Councilmember Isaiah Thomas discussed the Collaborative Recommendations for Addressing Gun Violence he released last week, which offered suggestions for various city departments in how they handle gun violence.

Thomas said gun violence could not be adequately addressed without considering poverty, schools, and housing, but there are steps the city can take now to help reduce…

“We are seeing issues around witnesses showing up and police officers showing up to court,” Thomas said. “These are clerical problems as it relates to communicating things to people.
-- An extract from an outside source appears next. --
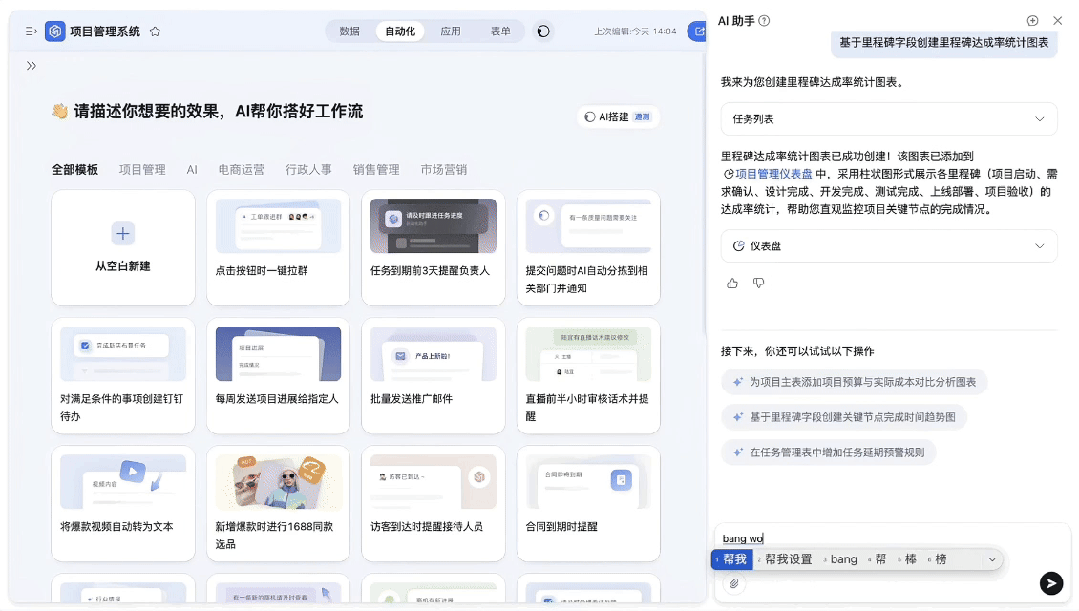Image resolution: width=1079 pixels, height=611 pixels.
Task: Send the message with the arrow button
Action: click(1050, 583)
One of our recommendations is $3 million to protect witnesses and victims.”

Thomas also suggested $4 million in beautification projects, additional funds for more cameras, and a 100-day plan beginning immediately to implement some of the plan’s recommendations.

Councilmember Cindy Bass lamented the fact that frequent gun violence has become normalized.

“There is nothing normal about the death of a 14 year old on a football field, or the other 23 children who have been murdered in the city of Philadelphia thorugh gun violence this year,” Bass said.

Bass implored the community to consider what to do if a suspected shooter lives in their home, telling parents to search their child’s room if the situation calls for such action.

Councilmember Katherine Gilmore Richardson referenced the death of Parks and Recreation employee Tiffany Fletcher, who was killed at a recreation center, while addressing the Roxborough High School shooting. She also discussed her own personal tragedy.

“I lost a cousin to gun violence in July; shot 60 times in North Philadelphia with semi-automatic weapons,” Gilmore Richrdson said. “It is just deeply disheartening to see what is happening across our community.”

Councilmember Kendra Brooks introduced a resolution urging the Pennsylvania State Senate and Governor Tom Wolf to pass House Bill 1419, known as the “Dignity for Incarcerated Women” Act, which would improve the conditions and treatment of pregnant people in Pennsylvania’s jails and prisons.

The resolution references the increase of pregnant incarcerated women, who are disproportionately Black, and would ban shakling pregnant people to their beds. The Act would also provide free period and incontinence products, three days of post-delivery bonding time for the mother and newborn infant, and improve visitation rights for incarcerated parents.

Brooks said she was aware of the issue because of work she had done with incarcerated women.

“Childbirth is hard enough,” Brooks said. “Just imagine doing it while being shackled. It’s not healthy for the woman or the child.”

Also present at the stated meeting this week were members of the striking Philadelphia Art Museum Union, who came to council to discuss their plight and offer a glimpse at the inequity they are facing.

Union President Adam Rizzo said the museum pays 30% below comparable wages at other museums with similar budgets, and the health care plan is atrocious.

“So we’re fighting for a living wage and affordable health care,”Rizzo said. “At this point, we haven’t had raises in three years, and inflation is at 5.5%.”

Rizzo said the museum offers have been insulting thus far, barely raising salaries and not addressing health care costs.

“90% of us are on a high-deductible plan,” Rizzo said. “The next plan up, which is an HMO, is unaffordable to us. It’s about $300 a month for our employees while some in the unit are making $15 per hour.”

The Art Museum has hired noted labor-busting law firm Morgan Lewis for representation during the negotiations.

Those who wish to be supportive of the union’s efforts can contribute to their strike fund.